- Cabenuva (cabotegravir prolonged-release suspension for injection and rilpivirine prolonged-release suspension for injection) has been listed on the PBS as a long-acting treatment for Australians living with HIV-1.
- This listing will allow some people living with HIV who had previously been taking daily medications for viral suppression to reduce their dosing days from 365 days to six per year after initiation.
ViiV Healthcare Australia has welcomed the announcement that Cabenuva (cabotegravir prolonged-release suspension for injection and rilpivirine prolonged-release suspension for injection) has been listed on the Pharmaceutical Benefits Scheme (PBS) as the first long-acting treatment for Australians living with HIV.
It will be reimbursed for virologically suppressed adults living with HIV-1 who have no known or suspected resistance to either cabotegravir or rilpivirine to maintain viral suppression with six doses per year after initiation.
This listing is an important development for the more than 29,000 Australians currently living with HIV, many of whom currently take medications daily.
In recommending the reimbursement, the Pharmaceutical Benefits Advisory Committee (PBAC) commented that, “some people living with HIV in certain populations, such as Aboriginal and/or Torres Strait Islander people, those living in rural or remote settings, and individuals with complex living or social circumstances, had issues adhering to a daily oral regimen and would potentially have improved quality of life from a long-acting injectable option.”

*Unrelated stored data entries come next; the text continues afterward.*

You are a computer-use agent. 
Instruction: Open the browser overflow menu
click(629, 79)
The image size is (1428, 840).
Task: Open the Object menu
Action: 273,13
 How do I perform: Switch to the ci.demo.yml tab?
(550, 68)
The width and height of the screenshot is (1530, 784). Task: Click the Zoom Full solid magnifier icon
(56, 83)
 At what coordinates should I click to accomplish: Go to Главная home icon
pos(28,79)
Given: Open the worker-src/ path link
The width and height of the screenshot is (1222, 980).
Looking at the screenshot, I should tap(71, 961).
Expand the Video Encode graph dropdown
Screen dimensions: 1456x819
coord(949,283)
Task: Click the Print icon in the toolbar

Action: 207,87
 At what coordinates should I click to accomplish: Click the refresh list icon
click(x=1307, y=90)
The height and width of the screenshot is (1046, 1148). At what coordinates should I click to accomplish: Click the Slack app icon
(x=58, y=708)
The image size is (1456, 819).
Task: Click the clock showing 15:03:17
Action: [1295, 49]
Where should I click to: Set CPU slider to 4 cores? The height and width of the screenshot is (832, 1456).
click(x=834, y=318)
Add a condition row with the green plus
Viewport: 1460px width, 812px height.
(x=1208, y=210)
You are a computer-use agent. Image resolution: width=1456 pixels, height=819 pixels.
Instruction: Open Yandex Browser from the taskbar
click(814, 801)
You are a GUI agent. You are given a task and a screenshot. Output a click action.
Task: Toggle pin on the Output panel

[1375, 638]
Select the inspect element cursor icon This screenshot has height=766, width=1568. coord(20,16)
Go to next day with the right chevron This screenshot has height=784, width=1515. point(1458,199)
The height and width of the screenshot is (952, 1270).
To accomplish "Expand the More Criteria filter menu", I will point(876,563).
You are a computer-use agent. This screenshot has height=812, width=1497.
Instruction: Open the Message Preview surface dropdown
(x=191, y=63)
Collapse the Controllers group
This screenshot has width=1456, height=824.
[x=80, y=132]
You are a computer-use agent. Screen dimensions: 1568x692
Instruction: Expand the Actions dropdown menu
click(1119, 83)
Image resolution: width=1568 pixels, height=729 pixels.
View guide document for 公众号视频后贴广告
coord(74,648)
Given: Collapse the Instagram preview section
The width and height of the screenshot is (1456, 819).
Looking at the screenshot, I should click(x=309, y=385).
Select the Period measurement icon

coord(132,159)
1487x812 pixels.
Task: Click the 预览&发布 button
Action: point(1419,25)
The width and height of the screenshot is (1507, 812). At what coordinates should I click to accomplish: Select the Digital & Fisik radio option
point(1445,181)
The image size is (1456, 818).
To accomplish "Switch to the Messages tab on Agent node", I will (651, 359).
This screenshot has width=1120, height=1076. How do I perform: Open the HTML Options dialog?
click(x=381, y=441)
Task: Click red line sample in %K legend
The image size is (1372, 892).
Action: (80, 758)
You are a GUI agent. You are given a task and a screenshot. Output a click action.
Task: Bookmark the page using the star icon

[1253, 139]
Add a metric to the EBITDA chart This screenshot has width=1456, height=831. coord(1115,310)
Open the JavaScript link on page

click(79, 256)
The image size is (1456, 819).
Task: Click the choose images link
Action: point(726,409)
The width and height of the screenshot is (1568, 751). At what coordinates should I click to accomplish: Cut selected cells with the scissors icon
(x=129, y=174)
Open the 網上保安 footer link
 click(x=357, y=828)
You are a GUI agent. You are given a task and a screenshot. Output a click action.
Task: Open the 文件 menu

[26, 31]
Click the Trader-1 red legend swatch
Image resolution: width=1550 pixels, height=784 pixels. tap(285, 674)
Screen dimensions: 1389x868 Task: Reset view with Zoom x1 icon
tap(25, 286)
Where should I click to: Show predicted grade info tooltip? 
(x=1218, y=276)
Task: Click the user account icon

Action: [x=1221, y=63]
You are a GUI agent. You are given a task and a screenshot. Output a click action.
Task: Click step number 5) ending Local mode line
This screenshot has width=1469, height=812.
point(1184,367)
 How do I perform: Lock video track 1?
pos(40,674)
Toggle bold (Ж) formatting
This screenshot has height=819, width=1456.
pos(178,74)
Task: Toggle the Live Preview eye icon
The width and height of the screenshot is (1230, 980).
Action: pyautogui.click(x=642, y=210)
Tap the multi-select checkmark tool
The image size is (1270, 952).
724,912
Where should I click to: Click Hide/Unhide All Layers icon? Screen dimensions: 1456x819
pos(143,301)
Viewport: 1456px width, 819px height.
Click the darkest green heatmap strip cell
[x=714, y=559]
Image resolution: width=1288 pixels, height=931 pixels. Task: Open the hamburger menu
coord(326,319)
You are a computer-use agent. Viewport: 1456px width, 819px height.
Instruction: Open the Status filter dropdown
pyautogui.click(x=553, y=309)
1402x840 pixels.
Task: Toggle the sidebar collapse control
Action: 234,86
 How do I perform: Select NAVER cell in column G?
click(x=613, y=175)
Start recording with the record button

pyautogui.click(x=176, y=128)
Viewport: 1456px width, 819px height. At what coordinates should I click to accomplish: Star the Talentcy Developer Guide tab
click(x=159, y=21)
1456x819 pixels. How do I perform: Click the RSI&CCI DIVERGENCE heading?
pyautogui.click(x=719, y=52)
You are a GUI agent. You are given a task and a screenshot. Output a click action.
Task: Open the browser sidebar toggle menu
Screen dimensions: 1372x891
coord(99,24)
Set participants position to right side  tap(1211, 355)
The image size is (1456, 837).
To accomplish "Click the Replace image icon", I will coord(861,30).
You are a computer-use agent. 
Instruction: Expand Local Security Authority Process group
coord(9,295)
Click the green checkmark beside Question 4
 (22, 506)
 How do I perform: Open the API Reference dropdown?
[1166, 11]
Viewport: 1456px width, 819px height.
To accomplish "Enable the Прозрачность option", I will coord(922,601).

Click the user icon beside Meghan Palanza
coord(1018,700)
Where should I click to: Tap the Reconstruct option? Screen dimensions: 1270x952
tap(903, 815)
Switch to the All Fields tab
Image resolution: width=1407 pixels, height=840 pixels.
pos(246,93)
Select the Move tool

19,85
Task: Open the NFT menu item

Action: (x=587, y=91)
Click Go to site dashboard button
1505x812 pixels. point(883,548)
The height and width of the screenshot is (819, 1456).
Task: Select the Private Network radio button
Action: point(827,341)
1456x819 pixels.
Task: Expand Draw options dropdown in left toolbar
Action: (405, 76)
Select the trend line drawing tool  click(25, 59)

HIV is commonly treated with daily oral antiretroviral therapy (ART). However, people living with HIV often experience challenges related to the daily dosing of ART, including fear of unintentionally revealing their HIV status, anxiety over adhering to their daily medication and or the stress and painful memories from daily medication intake.
Dr David Baker, leading GP in the treatment of people living with HIV from East Sydney Doctors, said the addition of Cabenuva on the PBS may help reduce the burden of the disease on people living with HIV. “Over the last 20 years we’ve made great progress in developing effective treatments for HIV that can suppresses the virus in the body to undetectable levels, however until now it has required daily treatment. The introduction of a long-acting injectable treatment means that eligible people living with HIV will only need to be treated every two months, rather than every day. This approach has the potential to help lessen the burden of treatment and reduce the worry and stigma that comes with having to take treatments daily,” said Dr Baker.
Dr Matthew Shields, a sexual health physician at Taylor Square Private Clinic, commented that the new long-acting treatment is another option for people living with HIV that may provide increased control over their sexual health and well-being.“We know that historically HIV treatments have played a significant role in reducing stigma, leading to improved sexual health and wellbeing for those living with HIV. The reimbursement of a long-acting injectable treatment will only help to further this progress, as it has the potential to improve quality of life for people living with HIV by reducing the daily reminder of their HIV status and also removing the anxiety around potentially forgetting the daily oral tablets,” said Dr Shields.
According to Scott Harlum, President of the National Association for People with HIV in Australia (NAPWHA), treatment innovations have the potential to improve quality of life for people living with HIV. “The approval of long-lasting injectable anti-retroviral treatments are a welcome development for people with HIV. As an additional treatment option, long-lasting injectable treatments can reduce the burden of taking daily medication and further assist people with HIV adhere to their treatment regime. This, in turn, helps ensure people with HIV are able to maintain an undetectable viral load which is both good for their own health, but also eliminates any risk of transmission of HIV,” he said.
Dr Fraser Drummond, Medical Director at ViiV Healthcare Australia, said the reimbursement of Cabenuva represents a shift in the way HIV is treated by offering people living with HIV a new approach to care. “Long-acting HIV treatments have the potential to reduce the fear of disclosure and the anxiety of having to remember to take a pill every day,” said Dr Drummond.
“ViiV Healthcare is dedicated to ensuring no one living with HIV is left behind. Adding this first-ofits-kind regimen to our portfolio of innovative medicines in Australia shows how committed we are to this mission,” he said.